Retype the following entries line for line, with no changes.

Entries for locating text and elements:

──────────────────────────────

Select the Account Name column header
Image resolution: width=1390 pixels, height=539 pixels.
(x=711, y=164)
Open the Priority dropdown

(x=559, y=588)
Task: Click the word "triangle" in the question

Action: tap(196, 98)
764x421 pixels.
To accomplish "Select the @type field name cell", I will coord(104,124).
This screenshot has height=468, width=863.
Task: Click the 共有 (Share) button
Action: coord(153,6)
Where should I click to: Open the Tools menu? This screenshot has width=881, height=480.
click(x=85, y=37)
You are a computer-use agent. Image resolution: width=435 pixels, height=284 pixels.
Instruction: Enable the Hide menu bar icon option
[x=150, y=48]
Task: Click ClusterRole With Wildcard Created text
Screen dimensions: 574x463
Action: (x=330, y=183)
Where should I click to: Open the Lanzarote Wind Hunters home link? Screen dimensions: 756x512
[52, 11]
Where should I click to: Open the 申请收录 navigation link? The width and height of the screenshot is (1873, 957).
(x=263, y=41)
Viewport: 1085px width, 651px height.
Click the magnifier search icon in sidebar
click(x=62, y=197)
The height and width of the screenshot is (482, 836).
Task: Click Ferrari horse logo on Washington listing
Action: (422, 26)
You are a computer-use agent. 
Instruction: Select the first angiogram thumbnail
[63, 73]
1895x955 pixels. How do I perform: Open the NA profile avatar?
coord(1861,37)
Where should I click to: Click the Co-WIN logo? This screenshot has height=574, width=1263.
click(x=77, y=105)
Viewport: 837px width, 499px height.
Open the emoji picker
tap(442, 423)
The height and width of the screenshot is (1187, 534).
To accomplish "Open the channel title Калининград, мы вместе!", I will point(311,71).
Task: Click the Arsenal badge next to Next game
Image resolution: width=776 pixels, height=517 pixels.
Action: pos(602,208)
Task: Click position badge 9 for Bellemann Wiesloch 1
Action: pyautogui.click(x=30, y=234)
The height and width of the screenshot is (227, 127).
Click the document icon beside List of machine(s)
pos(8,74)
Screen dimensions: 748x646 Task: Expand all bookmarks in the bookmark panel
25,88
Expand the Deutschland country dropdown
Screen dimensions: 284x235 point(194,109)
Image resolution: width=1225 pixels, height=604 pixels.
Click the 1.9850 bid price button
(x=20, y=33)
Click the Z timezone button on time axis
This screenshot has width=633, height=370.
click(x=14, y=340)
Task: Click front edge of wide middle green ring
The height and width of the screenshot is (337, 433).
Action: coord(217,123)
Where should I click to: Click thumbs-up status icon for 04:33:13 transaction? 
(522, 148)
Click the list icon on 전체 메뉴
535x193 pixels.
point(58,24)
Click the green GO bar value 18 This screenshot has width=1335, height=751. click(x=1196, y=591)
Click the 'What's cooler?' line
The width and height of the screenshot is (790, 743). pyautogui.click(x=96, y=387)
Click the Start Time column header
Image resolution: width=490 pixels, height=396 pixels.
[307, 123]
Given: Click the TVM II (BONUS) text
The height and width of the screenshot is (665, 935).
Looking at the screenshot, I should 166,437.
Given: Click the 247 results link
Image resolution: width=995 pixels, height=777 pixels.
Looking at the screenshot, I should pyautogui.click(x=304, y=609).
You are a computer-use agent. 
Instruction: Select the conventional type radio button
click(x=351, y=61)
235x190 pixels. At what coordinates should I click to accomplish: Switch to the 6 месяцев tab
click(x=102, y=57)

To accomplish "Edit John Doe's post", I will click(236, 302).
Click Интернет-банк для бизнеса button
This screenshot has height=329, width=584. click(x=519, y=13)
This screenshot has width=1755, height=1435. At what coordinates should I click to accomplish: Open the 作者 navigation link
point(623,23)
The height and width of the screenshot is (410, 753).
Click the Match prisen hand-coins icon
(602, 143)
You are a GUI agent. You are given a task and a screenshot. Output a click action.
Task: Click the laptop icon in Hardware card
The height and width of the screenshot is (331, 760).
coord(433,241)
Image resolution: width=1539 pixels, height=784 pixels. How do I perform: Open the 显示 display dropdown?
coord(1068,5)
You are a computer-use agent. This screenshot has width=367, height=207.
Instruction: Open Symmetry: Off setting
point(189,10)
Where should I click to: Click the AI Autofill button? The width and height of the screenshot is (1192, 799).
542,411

──────────────────────────────

**SOLUTION TO THE PROBLEM**.
Select the Account Name column header
Image resolution: width=1390 pixels, height=539 pixels.
(x=711, y=164)
Open the Priority dropdown

(x=559, y=588)
Task: Click the word "triangle" in the question

Action: tap(196, 98)
764x421 pixels.
To accomplish "Select the @type field name cell", I will coord(104,124).
This screenshot has height=468, width=863.
Task: Click the 共有 (Share) button
Action: coord(153,6)
Where should I click to: Open the Tools menu? This screenshot has width=881, height=480.
click(x=85, y=37)
You are a computer-use agent. Image resolution: width=435 pixels, height=284 pixels.
Instruction: Enable the Hide menu bar icon option
[x=150, y=48]
Task: Click ClusterRole With Wildcard Created text
Screen dimensions: 574x463
Action: (x=330, y=183)
Where should I click to: Open the Lanzarote Wind Hunters home link? Screen dimensions: 756x512
[52, 11]
Where should I click to: Open the 申请收录 navigation link? The width and height of the screenshot is (1873, 957).
(x=263, y=41)
Viewport: 1085px width, 651px height.
Click the magnifier search icon in sidebar
click(x=62, y=197)
The height and width of the screenshot is (482, 836).
Task: Click Ferrari horse logo on Washington listing
Action: (422, 26)
You are a computer-use agent. 
Instruction: Select the first angiogram thumbnail
[63, 73]
1895x955 pixels. How do I perform: Open the NA profile avatar?
coord(1861,37)
Where should I click to: Click the Co-WIN logo? This screenshot has height=574, width=1263.
click(x=77, y=105)
Viewport: 837px width, 499px height.
Open the emoji picker
tap(442, 423)
The height and width of the screenshot is (1187, 534).
To accomplish "Open the channel title Калининград, мы вместе!", I will point(311,71).
Task: Click the Arsenal badge next to Next game
Image resolution: width=776 pixels, height=517 pixels.
Action: pos(602,208)
Task: Click position badge 9 for Bellemann Wiesloch 1
Action: pyautogui.click(x=30, y=234)
The height and width of the screenshot is (227, 127).
Click the document icon beside List of machine(s)
pos(8,74)
Screen dimensions: 748x646 Task: Expand all bookmarks in the bookmark panel
25,88
Expand the Deutschland country dropdown
Screen dimensions: 284x235 point(194,109)
Image resolution: width=1225 pixels, height=604 pixels.
Click the 1.9850 bid price button
(x=20, y=33)
Click the Z timezone button on time axis
This screenshot has width=633, height=370.
click(x=14, y=340)
Task: Click front edge of wide middle green ring
The height and width of the screenshot is (337, 433).
Action: coord(217,123)
Where should I click to: Click thumbs-up status icon for 04:33:13 transaction? 
(522, 148)
Click the list icon on 전체 메뉴
535x193 pixels.
point(58,24)
Click the green GO bar value 18 This screenshot has width=1335, height=751. click(x=1196, y=591)
Click the 'What's cooler?' line
The width and height of the screenshot is (790, 743). pyautogui.click(x=96, y=387)
Click the Start Time column header
Image resolution: width=490 pixels, height=396 pixels.
[307, 123]
Given: Click the TVM II (BONUS) text
The height and width of the screenshot is (665, 935).
Looking at the screenshot, I should 166,437.
Given: Click the 247 results link
Image resolution: width=995 pixels, height=777 pixels.
Looking at the screenshot, I should pyautogui.click(x=304, y=609).
You are a computer-use agent. 
Instruction: Select the conventional type radio button
click(x=351, y=61)
235x190 pixels. At what coordinates should I click to accomplish: Switch to the 6 месяцев tab
click(x=102, y=57)

To accomplish "Edit John Doe's post", I will click(236, 302).
Click Интернет-банк для бизнеса button
This screenshot has height=329, width=584. click(x=519, y=13)
This screenshot has width=1755, height=1435. At what coordinates should I click to accomplish: Open the 作者 navigation link
point(623,23)
The height and width of the screenshot is (410, 753).
Click the Match prisen hand-coins icon
(602, 143)
You are a GUI agent. You are given a task and a screenshot. Output a click action.
Task: Click the laptop icon in Hardware card
The height and width of the screenshot is (331, 760).
coord(433,241)
Image resolution: width=1539 pixels, height=784 pixels. How do I perform: Open the 显示 display dropdown?
coord(1068,5)
You are a computer-use agent. This screenshot has width=367, height=207.
Instruction: Open Symmetry: Off setting
point(189,10)
Where should I click to: Click the AI Autofill button? The width and height of the screenshot is (1192, 799).
542,411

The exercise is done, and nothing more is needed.